My participation in Duration: Passage, Persistence, Survival is as convener in collaboration with artists from the GAYOGOHÓ:NÓ or Cayuga Nation diaspora. As noted by Tim Murry, Cornell is located within Cayuga homelands but does not fully recognize it's obligation to 'territory.' The Cayuga were dispossessed and forced from their homeland in 1779 by a systematic military campaign during the American Revolution known as the Clinton-Sullivan Expedition. The Cayuga sheltered throughout Haudenosaunee (Iroquois) Nations for over 229 years and have now embarked on the remarkable resistance of returning to their territorial space.
The relationship between Indigenous peoples and the United States is relevant but not at the core of the collaborative project with Cayuga artists. This tentative assemblage of these artists will be the first time since their forced removal that they will be coming together as "Cayuga" artists. The process of conversation, reclamation of Cayuga space and history will be at the center of a proposed installation at Akwe:kon, an Indigenous student residence on campus. Marking space as Cayuga will be an important action in this collaboration, but there isn't a distinct aesthetic Cayuga practice but their relationship to place is richly detailed in their language. The term 'resurgence' can be applied to the robust recovery of Cayuga culture in this moment as redress for the 'burnt earth' campaign waged against these peoples at the birth of America.

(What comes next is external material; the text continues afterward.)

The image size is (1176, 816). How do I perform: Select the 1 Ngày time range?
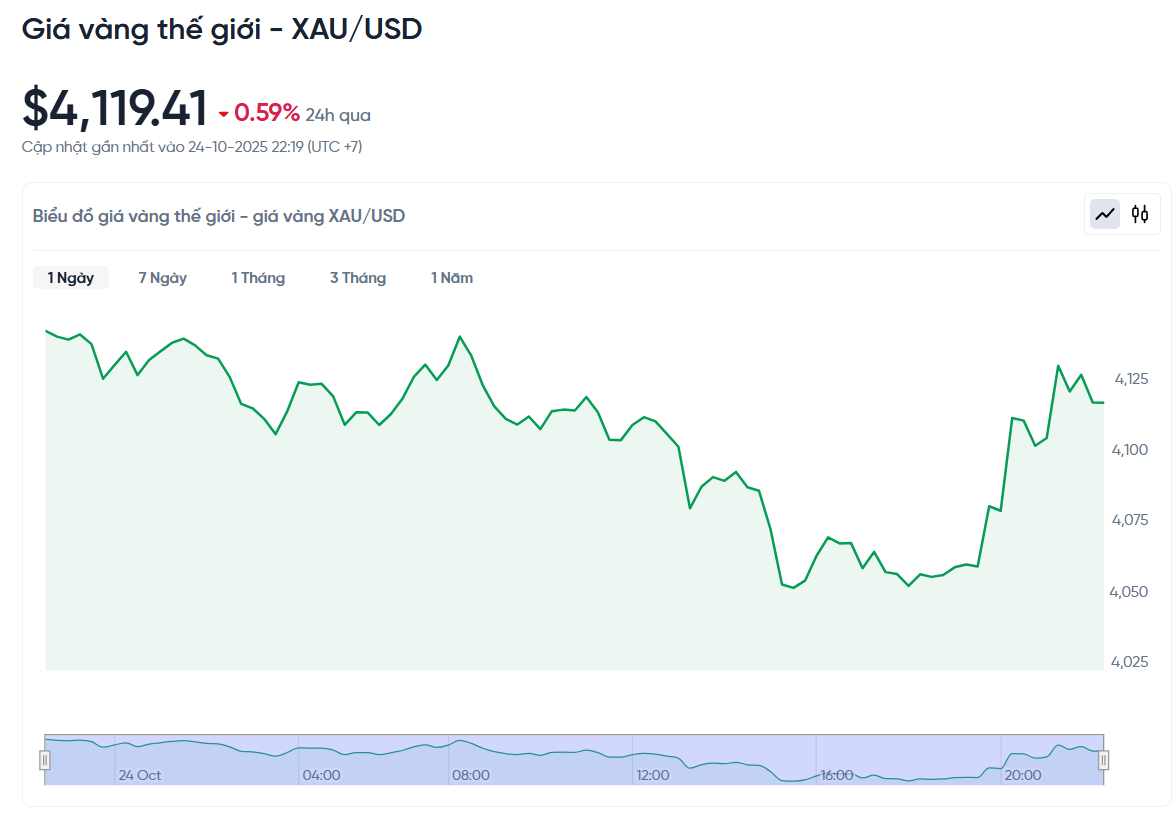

I recognize that this emblematic experience of the relationship between Indigenous peoples and settler states as a global condition. Indigenous peoples have endured the modern epoch of colonialism and are emerging from an averted erasure. But, at a moment when most have accepted the hegemonic blending of culture, this artistic intervention seeks to reclaim a distinct culture space. How will this return to Cayuga be read in an arts context insistent upon the flattening of epistemological and ontological difference?